Güneydoğu Asya’nın tropikal ikliminden dünyaya yayılan ve “Meyvelerin Kraliçesi” olarak anılan mangosten (Garcinia mangostana), tatlı-ekşi aroması, narin dokusu ve sağlığa sunduğu potansiyel faydalarla dikkatleri üzerine çekiyor. Dışı sert ve mor bir kabukla kaplı olan bu egzotik meyve, içinde adeta bir hazine saklıyor: kar beyazı, sulu ve ağızda eriyen dilimler.
Mangosten, düşük kalorili yapısına rağmen C vitamini, folat, manganez, bakır gibi birçok temel vitamin ve mineral açısından zengin bir profil sunuyor.
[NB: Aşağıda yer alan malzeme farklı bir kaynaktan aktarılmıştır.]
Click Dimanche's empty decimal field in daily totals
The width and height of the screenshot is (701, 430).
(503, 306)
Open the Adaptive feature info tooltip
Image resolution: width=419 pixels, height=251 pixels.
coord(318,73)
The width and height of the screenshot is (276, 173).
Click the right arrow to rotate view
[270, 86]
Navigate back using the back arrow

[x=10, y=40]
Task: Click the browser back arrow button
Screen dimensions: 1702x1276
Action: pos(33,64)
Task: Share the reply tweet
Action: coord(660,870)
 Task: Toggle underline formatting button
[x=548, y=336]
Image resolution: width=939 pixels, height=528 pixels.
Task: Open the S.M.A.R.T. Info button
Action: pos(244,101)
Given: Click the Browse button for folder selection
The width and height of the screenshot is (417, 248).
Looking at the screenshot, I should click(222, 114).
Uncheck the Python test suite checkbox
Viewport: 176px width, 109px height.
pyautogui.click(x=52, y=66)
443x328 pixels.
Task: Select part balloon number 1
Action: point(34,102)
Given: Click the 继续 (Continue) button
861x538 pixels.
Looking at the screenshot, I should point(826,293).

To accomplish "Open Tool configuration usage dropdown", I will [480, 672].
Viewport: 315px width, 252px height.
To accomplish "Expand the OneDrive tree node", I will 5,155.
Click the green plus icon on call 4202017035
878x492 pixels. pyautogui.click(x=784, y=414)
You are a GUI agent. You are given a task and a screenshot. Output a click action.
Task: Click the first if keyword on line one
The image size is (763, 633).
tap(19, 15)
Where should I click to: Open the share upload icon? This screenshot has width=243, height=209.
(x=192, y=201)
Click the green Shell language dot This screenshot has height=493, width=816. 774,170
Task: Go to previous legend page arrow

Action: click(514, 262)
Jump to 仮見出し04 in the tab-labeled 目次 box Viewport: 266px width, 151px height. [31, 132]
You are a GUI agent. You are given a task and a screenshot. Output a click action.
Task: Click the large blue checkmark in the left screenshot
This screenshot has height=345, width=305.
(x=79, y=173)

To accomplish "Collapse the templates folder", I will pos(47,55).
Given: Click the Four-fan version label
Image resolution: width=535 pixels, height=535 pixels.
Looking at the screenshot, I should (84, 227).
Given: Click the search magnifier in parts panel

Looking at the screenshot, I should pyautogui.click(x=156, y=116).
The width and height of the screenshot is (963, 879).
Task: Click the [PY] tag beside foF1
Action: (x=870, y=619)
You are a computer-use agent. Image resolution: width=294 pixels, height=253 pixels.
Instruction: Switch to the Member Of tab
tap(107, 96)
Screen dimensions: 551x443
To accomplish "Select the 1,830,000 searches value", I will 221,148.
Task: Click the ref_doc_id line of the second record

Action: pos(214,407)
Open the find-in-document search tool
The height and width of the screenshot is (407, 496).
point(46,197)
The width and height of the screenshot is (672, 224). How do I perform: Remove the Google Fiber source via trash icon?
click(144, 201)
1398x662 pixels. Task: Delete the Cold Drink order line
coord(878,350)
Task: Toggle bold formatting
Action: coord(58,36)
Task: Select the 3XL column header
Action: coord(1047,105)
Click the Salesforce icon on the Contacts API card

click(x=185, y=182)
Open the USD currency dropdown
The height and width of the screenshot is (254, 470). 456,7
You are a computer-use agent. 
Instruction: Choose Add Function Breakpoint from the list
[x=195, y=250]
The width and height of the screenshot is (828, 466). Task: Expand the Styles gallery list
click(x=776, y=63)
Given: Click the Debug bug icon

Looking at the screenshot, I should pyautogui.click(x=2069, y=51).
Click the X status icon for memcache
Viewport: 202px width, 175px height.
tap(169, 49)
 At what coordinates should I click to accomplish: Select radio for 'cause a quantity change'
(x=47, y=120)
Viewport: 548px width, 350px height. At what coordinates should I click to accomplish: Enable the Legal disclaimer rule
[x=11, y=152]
Yaklaşık bir porsiyonu (190-195 gram), günlük lif ihtiyacının %12,5’ini karşılayarak sindirim sistemine de destek oluyor.
Ancak mangostenin asıl ünü, içerdiği “ksanton” adlı güçlü bitkisel bileşiklerden geliyor. Yapılan bilimsel çalışmalar, ksantonların antioksidan ve antienflamatuar (iltihap önleyici) özellikler taşıdığını gösteriyor. Bu özellikler sayesinde mangostenin vücudu serbest radikallerin zararlı etkilerinden koruyarak kronik hastalık riskini azaltabileceği ve yaşlanma karşıtı etkiler sunabileceği düşünülüyor.
Mangostenin potansiyel faydaları bilim dünyasının da ilgisini çekiyor. Laboratuvar ve hayvanlar üzerinde yapılan bazı öncü araştırmalar, mangostendeki ksantonların kanser hücrelerinin büyümesini yavaşlatabileceğine dair umut verici sonuçlar ortaya koydu. Özellikle meme, mide, akciğer ve kolon kanseri hücreleri üzerindeki etkileri inceleniyor. Ancak bu bulguların insanlar üzerindeki etkilerinin netleşmesi için daha fazla klinik çalışmaya ihtiyaç duyulduğu vurgulanıyor.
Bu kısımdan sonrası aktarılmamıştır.